* [Assignment] Wherever the line that contains "This screenshot has height=895, width=895." falls, repeat it and the lines after it exactly until the records end, without any pictures.

Segment Start: Data for analysis

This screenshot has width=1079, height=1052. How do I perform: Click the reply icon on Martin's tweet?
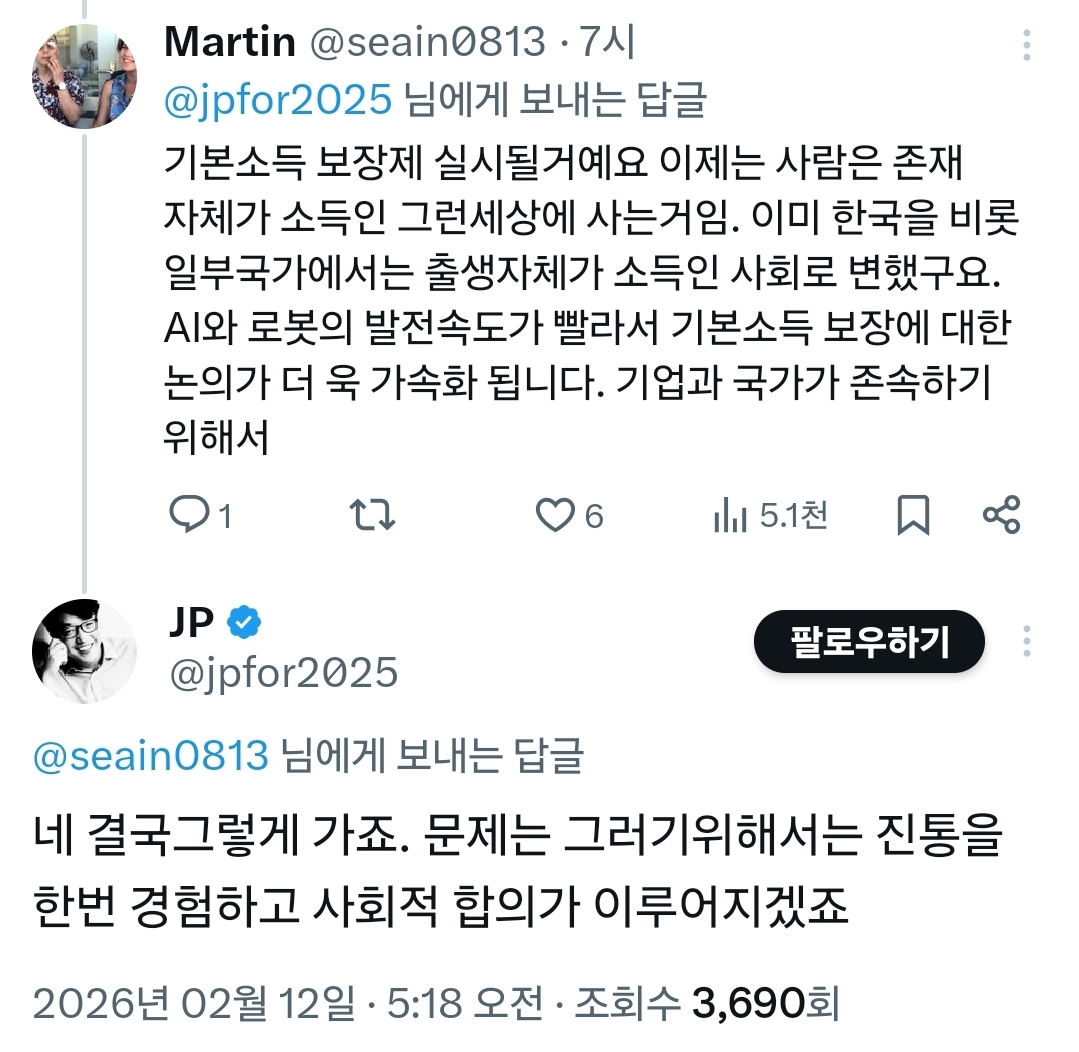pos(187,515)
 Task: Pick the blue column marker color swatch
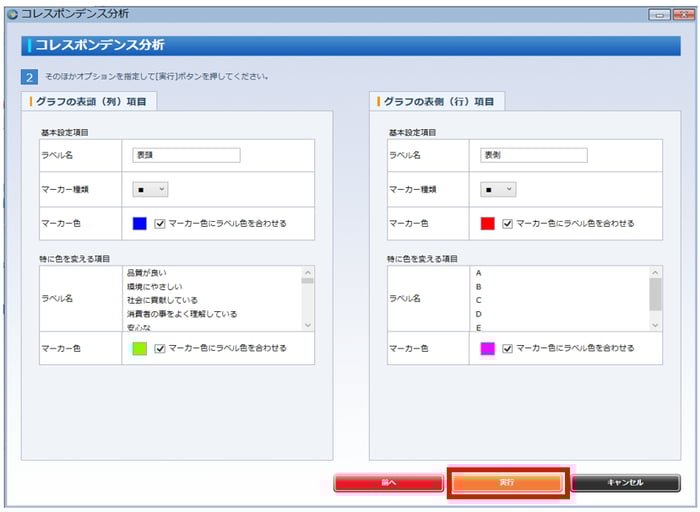click(140, 223)
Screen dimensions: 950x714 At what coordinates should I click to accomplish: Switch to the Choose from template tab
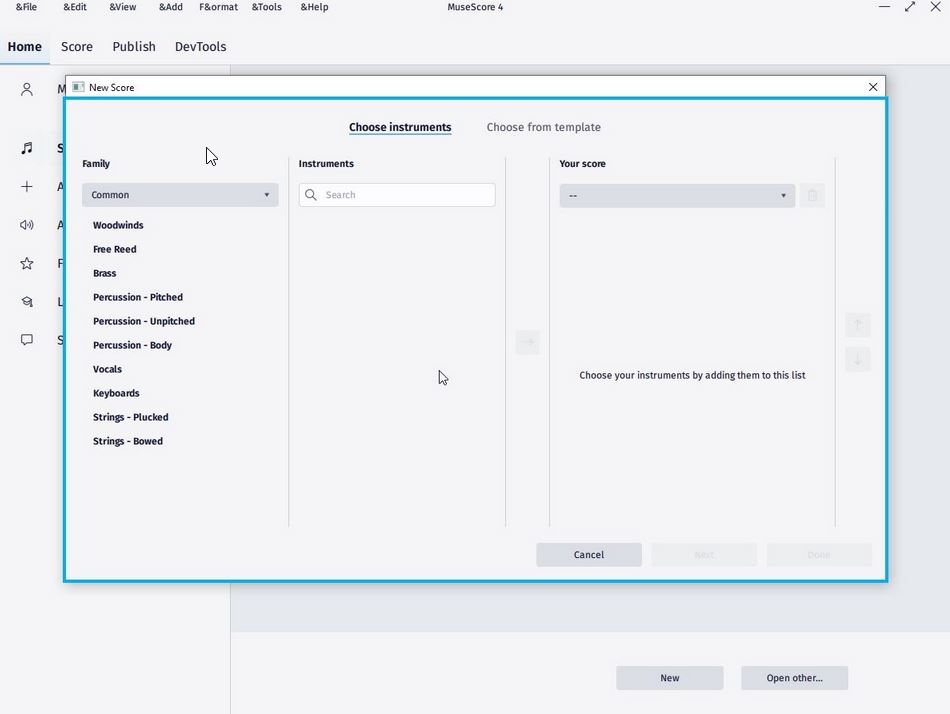pyautogui.click(x=543, y=127)
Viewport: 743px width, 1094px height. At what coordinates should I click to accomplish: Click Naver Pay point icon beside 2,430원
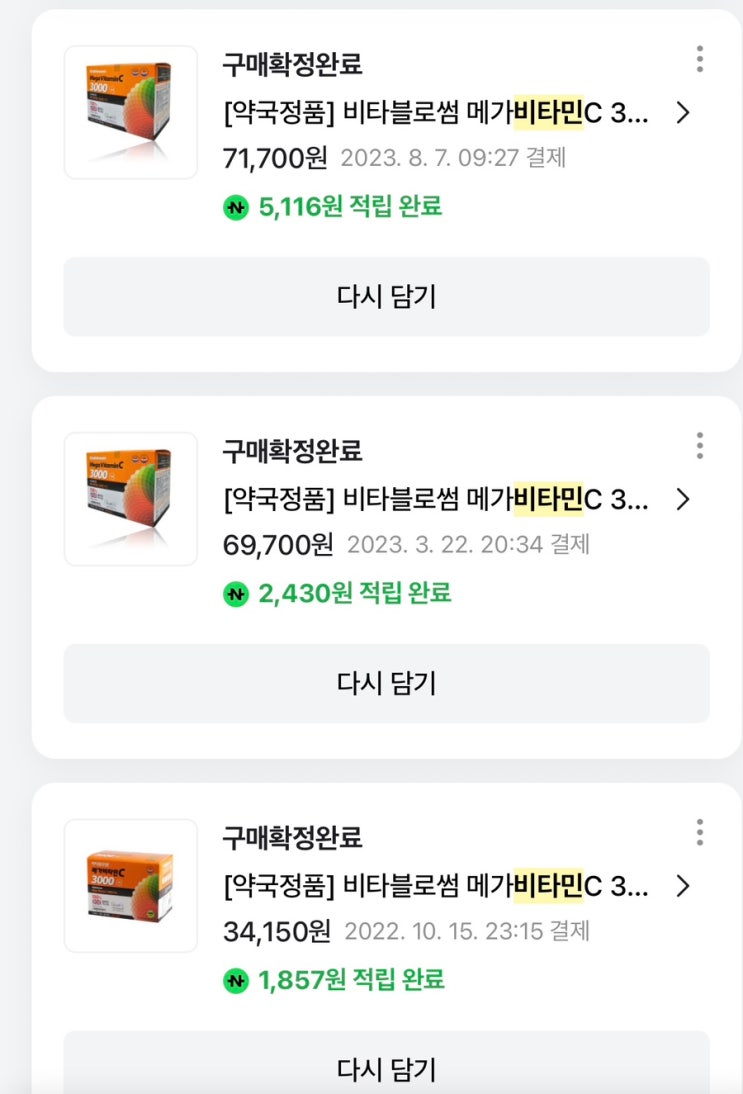click(x=236, y=594)
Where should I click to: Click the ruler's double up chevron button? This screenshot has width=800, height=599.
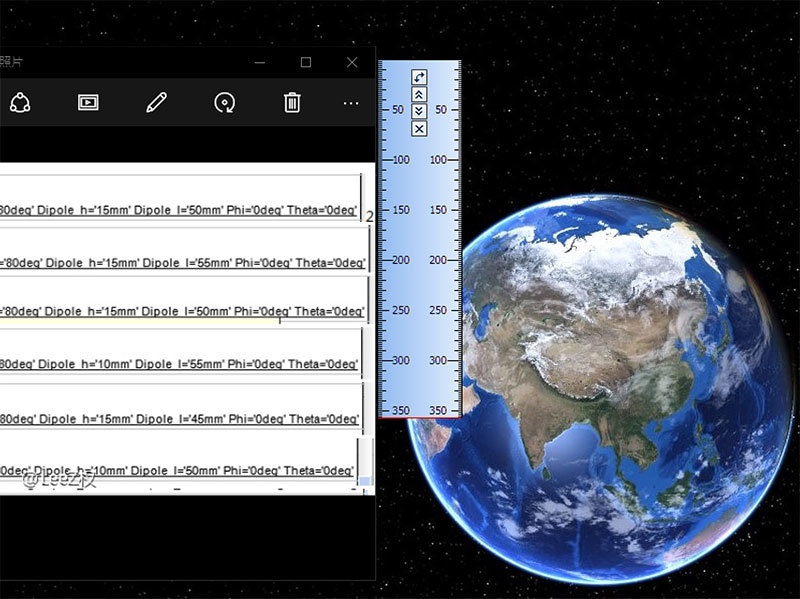[x=419, y=94]
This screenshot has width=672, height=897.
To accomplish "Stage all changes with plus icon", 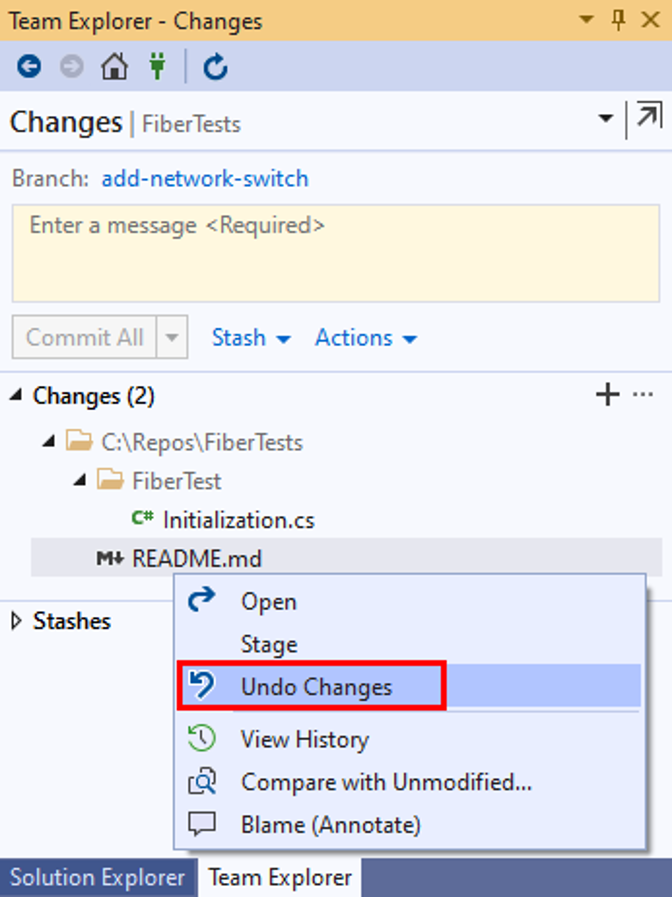I will click(x=607, y=395).
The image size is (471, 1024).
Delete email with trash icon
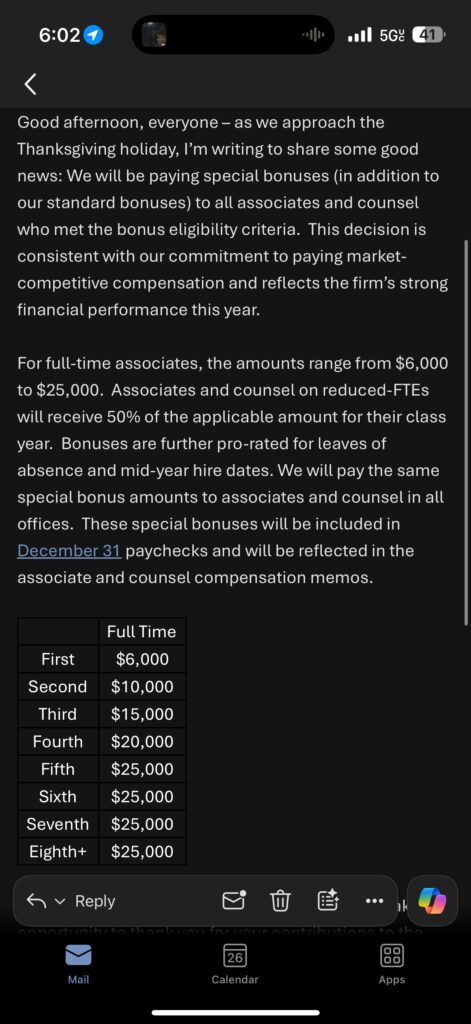(x=280, y=901)
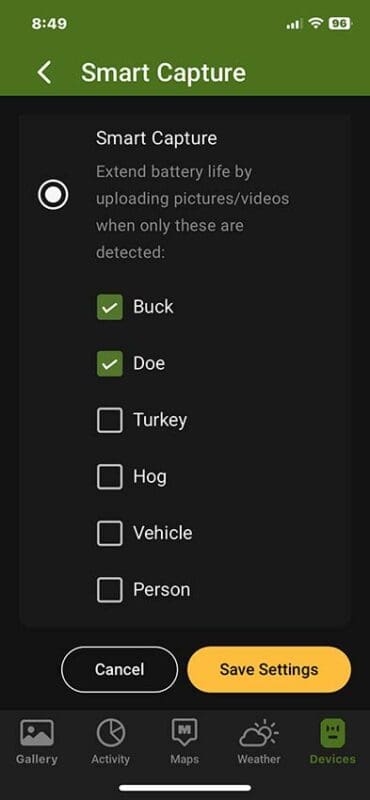The width and height of the screenshot is (370, 800).
Task: Tap the cellular signal bars icon
Action: [x=294, y=24]
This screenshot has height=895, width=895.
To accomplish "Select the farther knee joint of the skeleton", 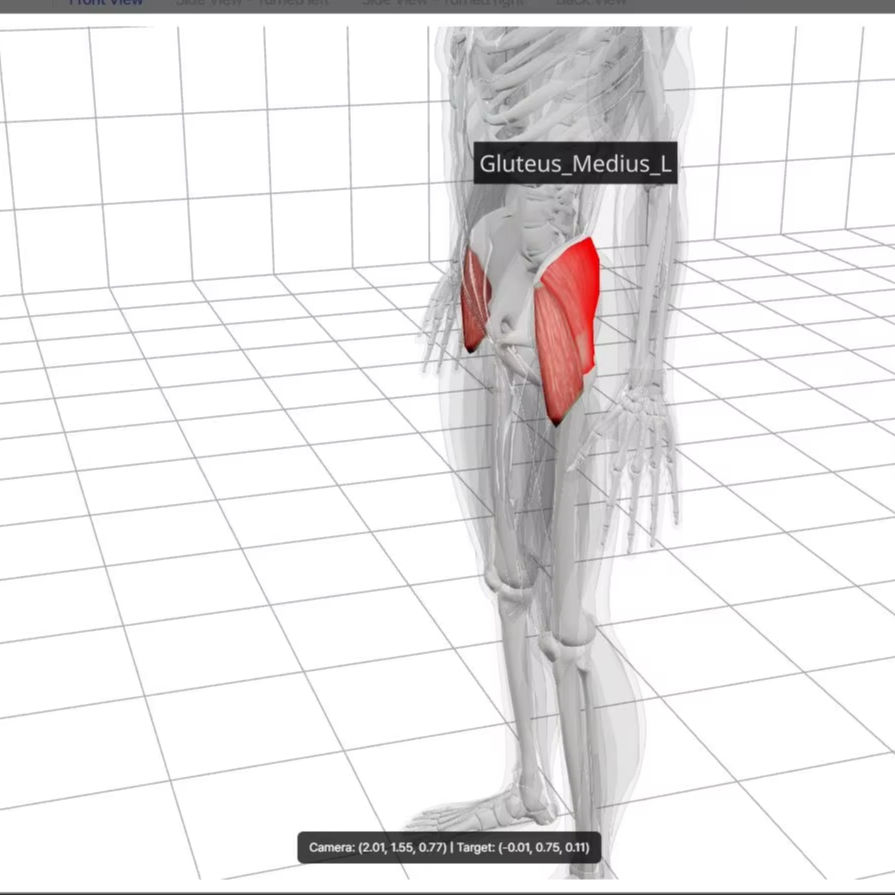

Segment End: Data for analysis

* [Response box]
This screenshot has height=895, width=895.
To accomplish "Select the farther knee joint of the skeleton", 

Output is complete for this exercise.